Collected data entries
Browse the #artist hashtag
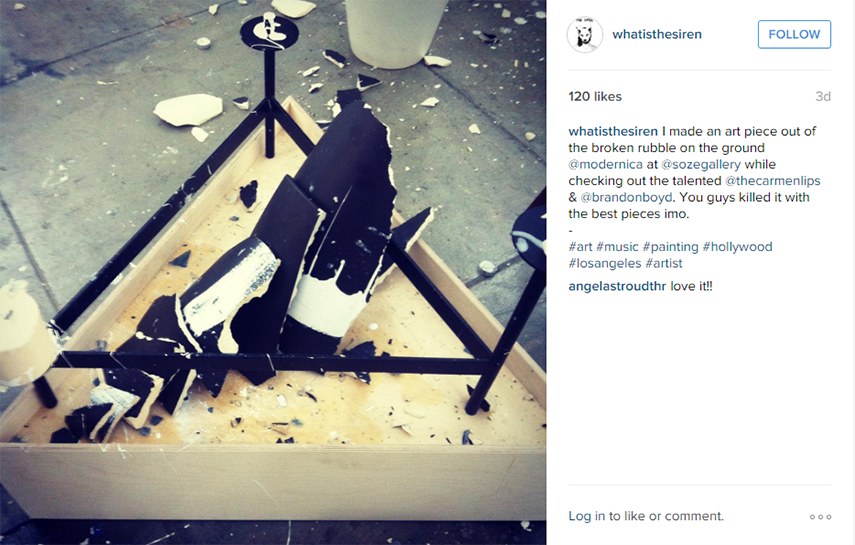This screenshot has width=855, height=545. click(664, 263)
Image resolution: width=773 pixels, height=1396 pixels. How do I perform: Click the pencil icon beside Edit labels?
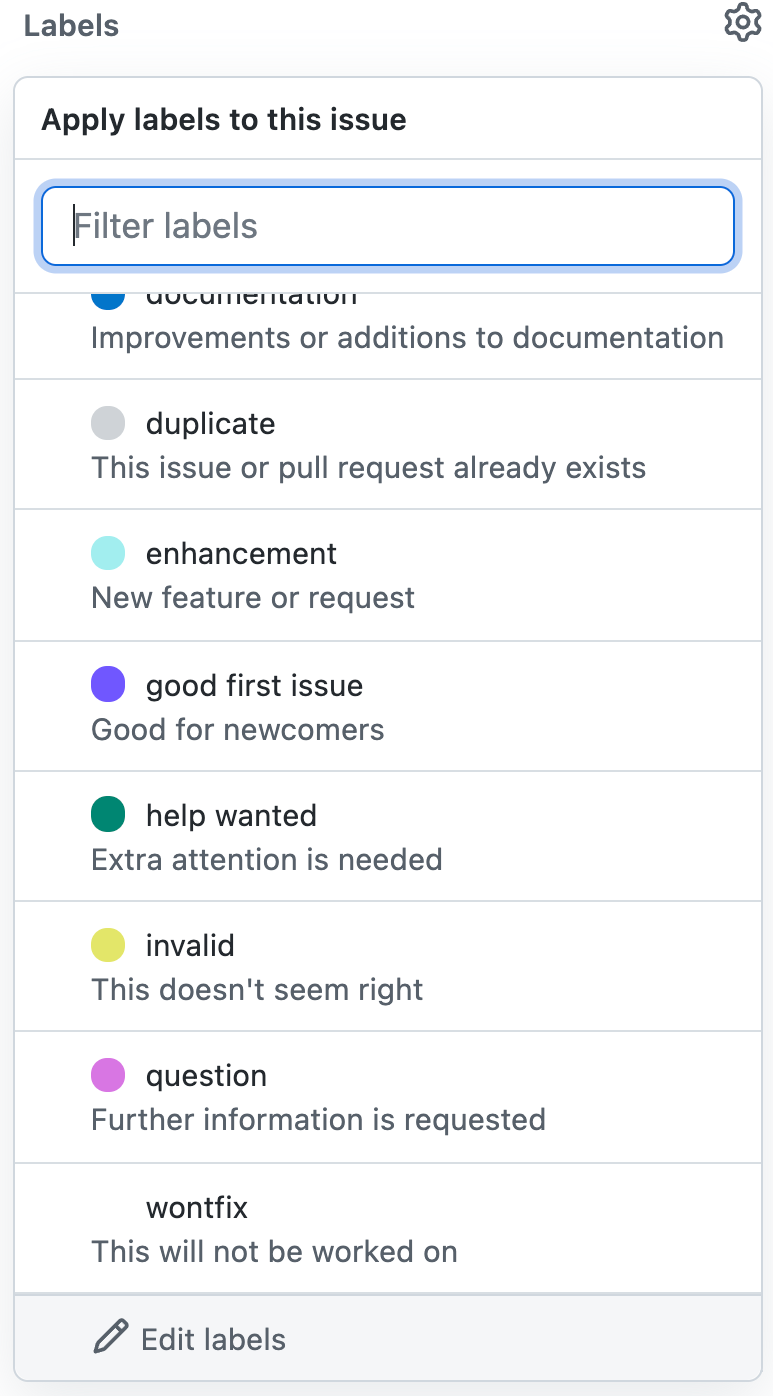coord(111,1337)
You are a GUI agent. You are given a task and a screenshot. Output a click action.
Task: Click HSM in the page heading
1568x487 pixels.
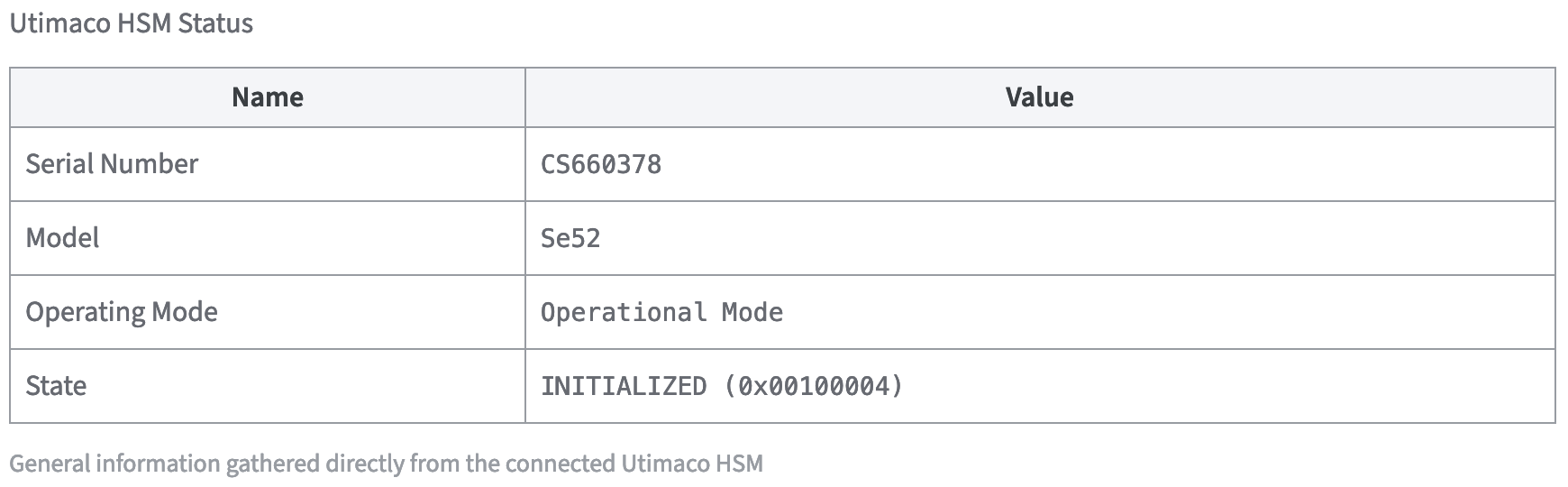(x=145, y=23)
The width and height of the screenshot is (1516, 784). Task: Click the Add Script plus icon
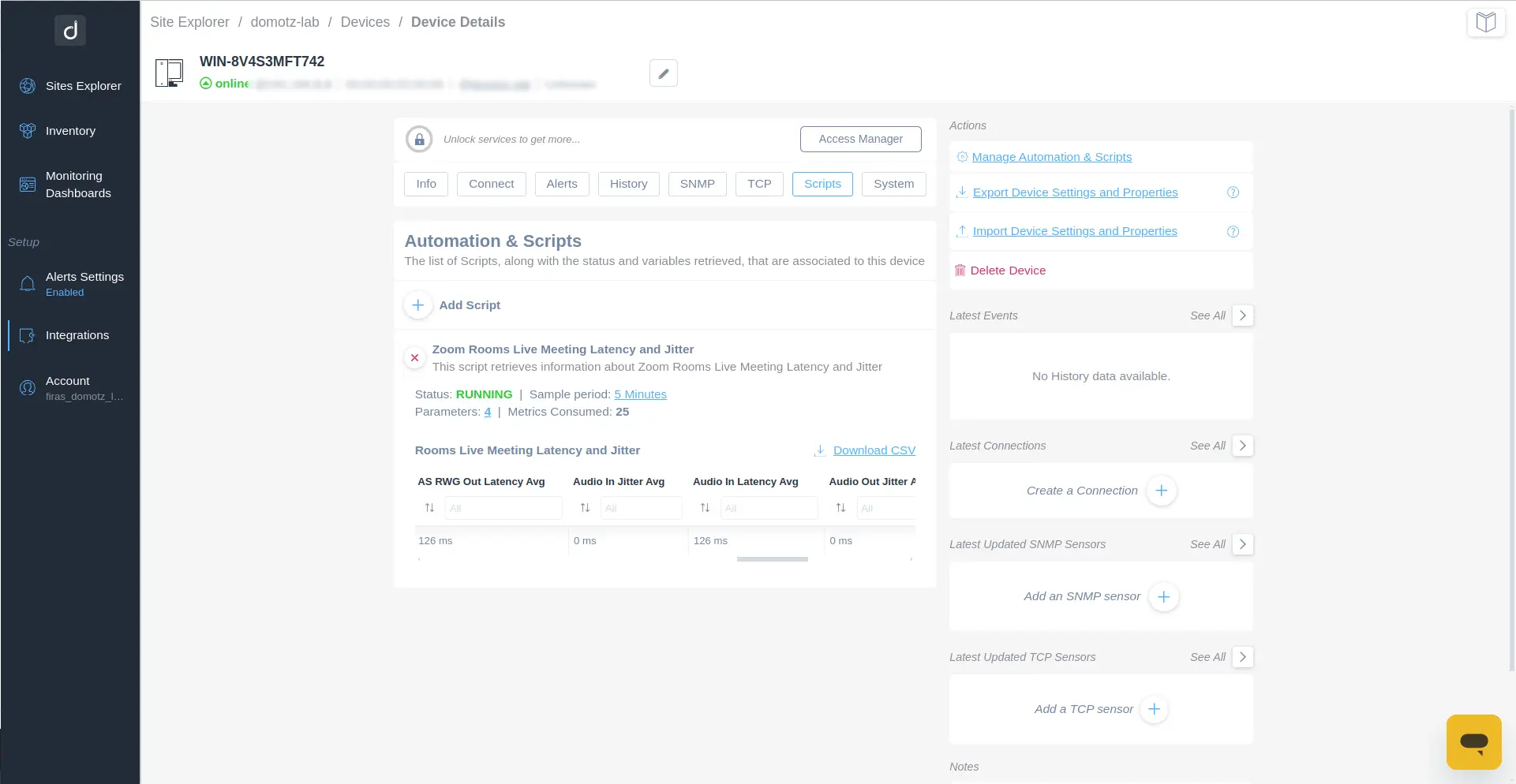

● **PROBLEM STATEMENT**: The records above should be copied word for word, with the pictures left out.

● **WRITTEN ANSWER**:
Browse the #artist hashtag
This screenshot has width=855, height=545. click(664, 263)
Image resolution: width=773 pixels, height=1396 pixels. How do I perform: Click the pencil icon beside Edit labels?
coord(111,1337)
You are a GUI agent. You are given a task and a screenshot. Output a click action.
Task: Click HSM in the page heading
1568x487 pixels.
(x=145, y=23)
The width and height of the screenshot is (1516, 784). Task: Click the Add Script plus icon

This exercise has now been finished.